Proof of Theorem 3.2 We only need to show that for given $X\in \mathcal{H}$, there is a continuous coherent risk measure $\rho_X$ such that $\rho_X \geq {\rm VaR}_{\alpha}$ on $\mathcal{H}$ and with the property that $\rho_X(X)\leq {\rm VaR}_{\alpha}(X)$.

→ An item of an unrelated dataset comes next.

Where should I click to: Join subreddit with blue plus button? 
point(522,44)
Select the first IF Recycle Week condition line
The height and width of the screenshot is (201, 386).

To this end, for any set $B\in \mathcal{F}$ with $\mathbb{P}(B)>\alpha$, we have $\mathbb{P}[B\cap \{X\geq q^{+}_{\alpha}(X)\}]>0$ and we can define $ h_B$ as ${\mathbf{1}_{B\cap \{X\geq q^{+}_{\alpha}(X)\}}}/{\mathbb{P}[B\cap \{X\geq q^{+}_{\alpha}(X)\}]}$ and $\mathbb{Q}_B = h_B\cdot \mathbb{P}.$ Then
$
\mathbb{Q}_B(B)=\int_Bh_BdP=1.
$ |
Let
$
\Delta:=\{\mathbb{Q}_B: \mathbb{Q}_B=h_B\cdot \mathbb{P}\text{,
} \mathbb{P}(B)>\alpha\}
$ |
and define a risk measure $\rho_X$: $\mathcal{H} \rightarrow \mathbf{R}$ by
$
\rho_X(Y) =
\sup\limits_{\mathbb{Q} \in \Delta}E_{\mathbb{Q}}[-Y], \quad Y \in
\mathcal{H}.
$ |
By Proposition 3.1 and Lemma 4.3, we know that $\rho_X$ is a continuous coherent risk measure on $\mathcal{H}$, and $\rho_X \geq {\rm VaR}_{\alpha}$ on $\mathcal{H}$ with the property that $\rho_X(X) \leq -q^+_{\alpha}(X)= {\rm VaR}_{\alpha}(X)$. The proof of Theorem 3.2 is completed.